Wuppertal · Manchmal gelingt es leiblichen Eltern nicht, für das Wohl ihrer Kinder zu sorgen. Dann kümmern sich unter anderem ehrenamtliche Vormunde. Die Stadt sucht in Kooperation mit der Diakonie Interessierte, die sich vorstellen können, ein solches Ehrenamt zu übernehmen. Am Mittwoch (31. Juli 2024) findet dazu eine eine Infoveranstaltung statt.

 Michelle Möller (links), städtische Koordination von ehrenamtlichen Vormundschaften, der ehrenamtliche Vormund Dr. Stefan Wirth und Bärbel Hoffmann aus der Geschäftsführung der Diakonie.

Michelle Möller (links), städtische Koordination von ehrenamtlichen Vormundschaften, der ehrenamtliche Vormund Dr. Stefan Wirth und Bärbel Hoffmann aus der Geschäftsführung der Diakonie.

Foto: Wuppertaler Rundschau/mivi

Mama, warum ist die Erde rund? Papa, warum haben Hasen lange Ohren? Typische Fragen, die Kinder ihren Eltern stellen. Nicht alle Mädchen und Jungen in Wuppertal haben die Chance, sich von ihren Müttern oder Vätern die Welt erklären zu lassen. Sie sind zum Beispiel krank, überfordert, verstorben, oder im Fall von geflüchteten Kindern und Jugendlichen im Heimatland zurückgeblieben. Dann muss ein Vormund bestellt werden, der die Aufgabe hat, alle wichtigen Entscheidungen für das Mündel zu übernehmen.

Eine Reform zum 1. Januar 2023 veränderte das Vormundschaftsrecht dahingehend, dass ehrenamtliche Vormundschaften vorrangig eingesetzt werden sollen. Die Stadtverwaltung Wuppertal hat hierfür eine eigene, neue Koordinierungsstelle geschaffen.

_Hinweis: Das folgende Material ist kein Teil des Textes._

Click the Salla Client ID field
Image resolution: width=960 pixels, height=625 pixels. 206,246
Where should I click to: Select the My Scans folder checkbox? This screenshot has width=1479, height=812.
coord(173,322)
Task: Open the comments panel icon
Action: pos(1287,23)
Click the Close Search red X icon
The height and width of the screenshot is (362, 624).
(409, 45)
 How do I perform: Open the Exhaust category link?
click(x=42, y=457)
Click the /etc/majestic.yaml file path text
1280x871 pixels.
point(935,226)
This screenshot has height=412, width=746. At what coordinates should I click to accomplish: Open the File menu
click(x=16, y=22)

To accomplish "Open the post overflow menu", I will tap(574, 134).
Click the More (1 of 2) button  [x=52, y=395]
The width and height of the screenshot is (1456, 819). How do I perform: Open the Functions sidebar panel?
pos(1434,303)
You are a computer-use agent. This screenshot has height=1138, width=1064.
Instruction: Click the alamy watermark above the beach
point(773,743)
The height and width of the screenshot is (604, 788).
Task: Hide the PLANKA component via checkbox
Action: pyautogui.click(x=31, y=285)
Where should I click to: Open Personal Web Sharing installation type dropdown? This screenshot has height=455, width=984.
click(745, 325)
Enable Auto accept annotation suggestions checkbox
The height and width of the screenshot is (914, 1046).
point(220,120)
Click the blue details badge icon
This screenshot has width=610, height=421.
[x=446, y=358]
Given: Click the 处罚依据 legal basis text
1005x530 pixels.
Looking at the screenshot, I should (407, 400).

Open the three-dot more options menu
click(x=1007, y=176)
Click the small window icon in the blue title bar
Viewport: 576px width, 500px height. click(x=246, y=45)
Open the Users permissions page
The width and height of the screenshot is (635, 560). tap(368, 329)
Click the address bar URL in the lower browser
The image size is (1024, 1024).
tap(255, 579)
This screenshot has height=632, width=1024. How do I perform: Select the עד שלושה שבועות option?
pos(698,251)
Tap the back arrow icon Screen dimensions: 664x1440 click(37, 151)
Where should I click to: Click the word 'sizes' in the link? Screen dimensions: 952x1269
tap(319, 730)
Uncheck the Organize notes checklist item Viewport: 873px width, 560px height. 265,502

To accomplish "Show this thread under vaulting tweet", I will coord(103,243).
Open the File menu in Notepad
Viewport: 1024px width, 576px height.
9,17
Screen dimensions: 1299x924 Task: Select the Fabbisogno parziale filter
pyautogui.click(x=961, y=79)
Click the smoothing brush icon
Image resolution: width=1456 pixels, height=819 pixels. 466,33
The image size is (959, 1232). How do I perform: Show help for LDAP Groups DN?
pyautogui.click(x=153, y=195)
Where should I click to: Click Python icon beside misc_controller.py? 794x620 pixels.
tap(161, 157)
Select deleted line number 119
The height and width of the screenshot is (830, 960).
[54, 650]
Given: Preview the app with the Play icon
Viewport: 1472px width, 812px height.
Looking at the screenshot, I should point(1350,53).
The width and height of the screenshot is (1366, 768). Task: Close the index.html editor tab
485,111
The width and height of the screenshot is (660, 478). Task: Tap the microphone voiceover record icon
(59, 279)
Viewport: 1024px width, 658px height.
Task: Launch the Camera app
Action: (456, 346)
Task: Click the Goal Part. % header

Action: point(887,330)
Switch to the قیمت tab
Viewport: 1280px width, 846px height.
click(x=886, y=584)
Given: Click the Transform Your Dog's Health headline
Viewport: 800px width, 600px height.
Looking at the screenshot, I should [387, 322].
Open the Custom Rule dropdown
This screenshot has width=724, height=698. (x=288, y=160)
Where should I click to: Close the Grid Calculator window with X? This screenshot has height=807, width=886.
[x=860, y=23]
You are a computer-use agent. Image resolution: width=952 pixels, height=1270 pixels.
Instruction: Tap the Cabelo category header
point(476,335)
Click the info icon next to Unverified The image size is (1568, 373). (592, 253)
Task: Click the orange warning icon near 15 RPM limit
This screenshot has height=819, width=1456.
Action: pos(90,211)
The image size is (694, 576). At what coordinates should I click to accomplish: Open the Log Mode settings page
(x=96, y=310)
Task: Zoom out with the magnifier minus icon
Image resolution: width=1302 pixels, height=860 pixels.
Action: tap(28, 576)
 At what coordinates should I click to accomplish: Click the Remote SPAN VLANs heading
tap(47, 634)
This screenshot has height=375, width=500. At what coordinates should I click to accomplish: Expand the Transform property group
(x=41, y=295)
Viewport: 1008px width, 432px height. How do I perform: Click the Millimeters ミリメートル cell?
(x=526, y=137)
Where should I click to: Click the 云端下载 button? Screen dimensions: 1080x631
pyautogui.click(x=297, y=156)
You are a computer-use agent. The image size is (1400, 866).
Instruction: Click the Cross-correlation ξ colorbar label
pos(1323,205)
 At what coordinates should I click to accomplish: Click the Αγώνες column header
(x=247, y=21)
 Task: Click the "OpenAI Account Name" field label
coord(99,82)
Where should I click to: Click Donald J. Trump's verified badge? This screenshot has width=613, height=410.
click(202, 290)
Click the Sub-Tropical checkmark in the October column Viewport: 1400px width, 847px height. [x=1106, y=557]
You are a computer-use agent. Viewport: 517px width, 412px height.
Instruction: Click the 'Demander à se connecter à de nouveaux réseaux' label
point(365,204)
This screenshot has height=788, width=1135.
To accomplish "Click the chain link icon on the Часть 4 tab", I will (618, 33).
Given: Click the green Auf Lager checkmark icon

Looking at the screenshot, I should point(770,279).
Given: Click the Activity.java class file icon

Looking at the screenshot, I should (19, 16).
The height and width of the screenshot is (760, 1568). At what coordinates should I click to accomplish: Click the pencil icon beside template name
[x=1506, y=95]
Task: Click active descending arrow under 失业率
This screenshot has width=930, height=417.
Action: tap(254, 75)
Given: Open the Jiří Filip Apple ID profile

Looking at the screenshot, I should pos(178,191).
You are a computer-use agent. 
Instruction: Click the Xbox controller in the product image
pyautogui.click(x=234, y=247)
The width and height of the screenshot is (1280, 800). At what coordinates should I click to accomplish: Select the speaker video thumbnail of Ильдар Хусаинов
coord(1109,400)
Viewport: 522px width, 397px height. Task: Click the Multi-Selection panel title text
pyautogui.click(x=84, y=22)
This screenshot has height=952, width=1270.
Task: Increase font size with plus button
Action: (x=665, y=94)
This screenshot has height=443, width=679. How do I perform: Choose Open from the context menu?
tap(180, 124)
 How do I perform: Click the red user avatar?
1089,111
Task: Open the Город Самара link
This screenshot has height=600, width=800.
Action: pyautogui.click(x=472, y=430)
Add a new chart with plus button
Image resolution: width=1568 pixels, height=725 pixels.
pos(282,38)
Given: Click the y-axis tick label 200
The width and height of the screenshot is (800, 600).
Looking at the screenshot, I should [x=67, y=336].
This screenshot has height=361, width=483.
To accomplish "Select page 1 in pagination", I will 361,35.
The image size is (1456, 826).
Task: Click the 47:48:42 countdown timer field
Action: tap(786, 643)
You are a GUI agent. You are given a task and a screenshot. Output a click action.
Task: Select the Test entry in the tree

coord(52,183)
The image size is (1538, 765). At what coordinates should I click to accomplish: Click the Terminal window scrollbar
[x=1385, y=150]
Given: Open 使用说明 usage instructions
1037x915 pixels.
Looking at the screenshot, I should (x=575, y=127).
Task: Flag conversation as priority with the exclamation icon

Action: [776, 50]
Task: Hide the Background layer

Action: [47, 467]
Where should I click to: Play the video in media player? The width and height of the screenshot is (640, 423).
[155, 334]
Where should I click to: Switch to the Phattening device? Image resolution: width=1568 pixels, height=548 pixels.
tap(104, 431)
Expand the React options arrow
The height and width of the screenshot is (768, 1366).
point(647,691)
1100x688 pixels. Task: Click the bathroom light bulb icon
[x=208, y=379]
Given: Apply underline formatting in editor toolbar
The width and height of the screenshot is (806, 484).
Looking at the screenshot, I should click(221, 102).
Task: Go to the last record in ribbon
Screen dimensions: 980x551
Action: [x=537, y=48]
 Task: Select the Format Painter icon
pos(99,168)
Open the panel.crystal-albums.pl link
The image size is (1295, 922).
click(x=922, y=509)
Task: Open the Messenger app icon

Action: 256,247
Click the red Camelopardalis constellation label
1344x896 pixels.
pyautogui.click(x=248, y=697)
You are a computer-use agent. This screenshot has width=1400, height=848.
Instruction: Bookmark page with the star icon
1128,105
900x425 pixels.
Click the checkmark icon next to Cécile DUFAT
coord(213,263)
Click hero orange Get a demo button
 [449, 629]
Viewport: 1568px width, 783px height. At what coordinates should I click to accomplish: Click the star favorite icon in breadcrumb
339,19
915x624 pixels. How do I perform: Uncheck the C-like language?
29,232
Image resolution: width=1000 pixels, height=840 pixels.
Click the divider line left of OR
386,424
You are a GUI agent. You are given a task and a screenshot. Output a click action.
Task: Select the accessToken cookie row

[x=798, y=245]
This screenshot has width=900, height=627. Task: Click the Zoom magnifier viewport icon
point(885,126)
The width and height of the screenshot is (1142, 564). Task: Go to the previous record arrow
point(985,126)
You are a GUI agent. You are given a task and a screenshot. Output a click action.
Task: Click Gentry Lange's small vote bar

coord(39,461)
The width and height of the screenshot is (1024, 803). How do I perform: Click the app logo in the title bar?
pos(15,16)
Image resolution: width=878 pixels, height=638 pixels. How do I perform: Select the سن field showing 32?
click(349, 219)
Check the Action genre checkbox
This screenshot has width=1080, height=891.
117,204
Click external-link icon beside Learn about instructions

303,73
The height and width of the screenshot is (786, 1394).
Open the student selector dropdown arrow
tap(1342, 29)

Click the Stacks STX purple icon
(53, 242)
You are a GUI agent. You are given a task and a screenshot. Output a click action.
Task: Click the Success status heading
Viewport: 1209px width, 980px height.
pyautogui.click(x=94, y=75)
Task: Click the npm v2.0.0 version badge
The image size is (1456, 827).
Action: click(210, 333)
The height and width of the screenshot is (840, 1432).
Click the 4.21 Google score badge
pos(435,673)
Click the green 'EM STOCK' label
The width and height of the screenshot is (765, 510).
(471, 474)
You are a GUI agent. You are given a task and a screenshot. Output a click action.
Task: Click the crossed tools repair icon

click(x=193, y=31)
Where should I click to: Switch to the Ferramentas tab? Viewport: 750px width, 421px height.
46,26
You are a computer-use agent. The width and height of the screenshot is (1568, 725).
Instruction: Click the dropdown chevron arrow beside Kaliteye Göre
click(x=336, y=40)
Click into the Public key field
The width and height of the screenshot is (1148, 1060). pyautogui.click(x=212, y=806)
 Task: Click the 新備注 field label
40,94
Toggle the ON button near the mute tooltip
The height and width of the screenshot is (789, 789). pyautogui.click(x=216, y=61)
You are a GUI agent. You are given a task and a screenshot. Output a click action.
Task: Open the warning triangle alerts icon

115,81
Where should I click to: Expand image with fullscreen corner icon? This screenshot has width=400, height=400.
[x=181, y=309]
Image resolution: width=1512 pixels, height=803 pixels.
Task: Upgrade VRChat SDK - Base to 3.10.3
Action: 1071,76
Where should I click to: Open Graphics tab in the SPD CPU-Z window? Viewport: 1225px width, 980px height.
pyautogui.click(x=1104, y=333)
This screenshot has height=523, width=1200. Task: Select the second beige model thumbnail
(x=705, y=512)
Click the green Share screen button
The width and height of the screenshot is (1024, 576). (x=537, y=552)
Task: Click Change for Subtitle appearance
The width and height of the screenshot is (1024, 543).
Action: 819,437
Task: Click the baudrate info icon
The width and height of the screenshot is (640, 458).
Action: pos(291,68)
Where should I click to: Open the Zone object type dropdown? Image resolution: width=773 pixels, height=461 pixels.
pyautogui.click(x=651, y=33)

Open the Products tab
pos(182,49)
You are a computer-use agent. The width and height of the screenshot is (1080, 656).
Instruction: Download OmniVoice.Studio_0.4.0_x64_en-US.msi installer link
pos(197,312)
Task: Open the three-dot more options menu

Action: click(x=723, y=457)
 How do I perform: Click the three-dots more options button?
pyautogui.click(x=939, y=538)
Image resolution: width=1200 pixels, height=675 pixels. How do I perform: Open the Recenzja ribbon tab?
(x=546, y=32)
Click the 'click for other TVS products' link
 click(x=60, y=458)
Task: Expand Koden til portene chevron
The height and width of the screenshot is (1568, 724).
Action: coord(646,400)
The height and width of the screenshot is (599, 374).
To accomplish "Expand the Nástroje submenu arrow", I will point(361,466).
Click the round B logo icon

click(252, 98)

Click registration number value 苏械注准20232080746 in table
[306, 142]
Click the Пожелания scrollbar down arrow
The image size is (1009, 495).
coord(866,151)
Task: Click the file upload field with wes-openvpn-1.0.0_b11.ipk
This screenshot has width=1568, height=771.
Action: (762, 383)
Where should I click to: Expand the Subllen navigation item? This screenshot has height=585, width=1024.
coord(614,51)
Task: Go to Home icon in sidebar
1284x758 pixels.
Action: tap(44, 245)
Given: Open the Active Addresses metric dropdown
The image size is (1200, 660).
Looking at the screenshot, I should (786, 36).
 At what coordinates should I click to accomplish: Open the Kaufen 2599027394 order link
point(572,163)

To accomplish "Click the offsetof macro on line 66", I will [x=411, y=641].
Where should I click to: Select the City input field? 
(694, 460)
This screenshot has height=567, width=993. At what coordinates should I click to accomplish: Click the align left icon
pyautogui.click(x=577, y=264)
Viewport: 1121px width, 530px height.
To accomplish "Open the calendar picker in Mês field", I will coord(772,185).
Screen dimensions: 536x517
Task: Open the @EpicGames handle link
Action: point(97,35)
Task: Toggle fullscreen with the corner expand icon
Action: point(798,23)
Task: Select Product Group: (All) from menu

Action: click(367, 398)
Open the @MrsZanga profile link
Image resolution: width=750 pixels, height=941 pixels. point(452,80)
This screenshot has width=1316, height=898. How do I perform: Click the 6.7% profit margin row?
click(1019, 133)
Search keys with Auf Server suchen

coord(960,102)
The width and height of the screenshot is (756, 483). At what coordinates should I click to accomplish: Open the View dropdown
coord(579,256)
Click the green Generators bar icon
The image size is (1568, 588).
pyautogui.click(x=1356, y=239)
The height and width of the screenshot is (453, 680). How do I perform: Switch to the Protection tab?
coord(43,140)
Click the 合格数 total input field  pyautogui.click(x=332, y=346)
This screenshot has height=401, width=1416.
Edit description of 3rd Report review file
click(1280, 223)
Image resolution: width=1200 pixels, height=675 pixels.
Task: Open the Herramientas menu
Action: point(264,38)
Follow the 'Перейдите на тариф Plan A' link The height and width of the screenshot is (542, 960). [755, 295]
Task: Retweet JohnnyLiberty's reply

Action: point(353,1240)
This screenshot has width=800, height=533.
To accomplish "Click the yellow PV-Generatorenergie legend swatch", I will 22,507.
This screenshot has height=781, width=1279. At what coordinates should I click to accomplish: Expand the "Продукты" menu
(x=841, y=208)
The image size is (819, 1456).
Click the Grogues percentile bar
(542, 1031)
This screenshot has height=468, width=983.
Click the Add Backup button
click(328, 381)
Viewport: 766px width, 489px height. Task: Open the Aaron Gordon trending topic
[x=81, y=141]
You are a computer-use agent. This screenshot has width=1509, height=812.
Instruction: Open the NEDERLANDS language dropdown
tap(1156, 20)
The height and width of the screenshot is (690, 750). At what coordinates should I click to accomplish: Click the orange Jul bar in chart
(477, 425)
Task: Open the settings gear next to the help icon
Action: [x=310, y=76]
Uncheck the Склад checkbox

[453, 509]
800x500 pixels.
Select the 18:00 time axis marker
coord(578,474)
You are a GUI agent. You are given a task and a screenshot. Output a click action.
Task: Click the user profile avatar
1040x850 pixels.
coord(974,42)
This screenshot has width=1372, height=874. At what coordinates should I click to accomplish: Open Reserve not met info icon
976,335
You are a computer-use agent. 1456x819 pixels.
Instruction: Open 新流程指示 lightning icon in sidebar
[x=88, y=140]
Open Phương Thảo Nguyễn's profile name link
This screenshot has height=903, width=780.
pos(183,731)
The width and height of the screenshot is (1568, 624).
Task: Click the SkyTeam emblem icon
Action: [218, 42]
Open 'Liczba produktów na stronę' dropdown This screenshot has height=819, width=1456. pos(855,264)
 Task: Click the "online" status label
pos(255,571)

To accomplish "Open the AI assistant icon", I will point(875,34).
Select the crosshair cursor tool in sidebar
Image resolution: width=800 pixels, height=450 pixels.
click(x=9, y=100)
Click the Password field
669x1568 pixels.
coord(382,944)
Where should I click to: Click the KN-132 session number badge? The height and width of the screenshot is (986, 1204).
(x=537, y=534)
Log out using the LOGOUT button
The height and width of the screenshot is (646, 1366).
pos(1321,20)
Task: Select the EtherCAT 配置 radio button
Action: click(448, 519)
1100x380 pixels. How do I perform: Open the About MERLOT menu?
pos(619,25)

Die sorgt seit April dieses Jahres für die Gewinnung, Schulung und Beratung der Ehrenamtler in Kooperation mit der Diakonie Wuppertal.

„Zu den Aufgaben eines ehrenamtlichen Vormundes gehören die rechtliche Vertretung der Interessen des Kindes, die Förderung der persönlichen Entwicklung, Unterstützung in der Schule und die Kooperation mit Ämtern. Nicht erwartet werden finanzielle Aufwendungen oder die Aufnahme in den eigenen Haushalt“, erklärt Michelle Möller, die die neue städtische Stelle für die Koordination von ehrenamtlichen Vormundschaften leitet. Unterstützung gibt es dabei von der Diakonie Wuppertal. Denn diese hat bereits seit 2007 ein bestehendes Helfersystem, das ehrenamtliche Vormunde mit Kindern und Jugendlichen zusammenbringt.

„Hauptamtlich tätige Vormunde haben im Schnitt 70 Vormundschaftsmandate. Bei uns in der Diakonie versuchen wir, es pro Fachkraft bei 50 zu belassen. Das ist immer noch viel, 30 wären eine sinnvollere Größe. Anders geht es aber leider nicht. Daher legen wir viel Wert auf die Hilfe von ehrenamtlichen Vormunden. Sie bringen mehr Zeit mit. Das schafft mehr Nähe und sie übernehmen die Funktion eines Mentors beziehungsweise einer Mentorin für die Kinder und Jugendlichen“, erklärt Bärbel Hoffmann, die den Bereich Kinder, Jugend und Familie bei der Diakonie Wuppertal vertritt. Sie und ihre Mitarbeitenden bringen regelmäßig Ehrenamtliche und Minderjährige zusammen.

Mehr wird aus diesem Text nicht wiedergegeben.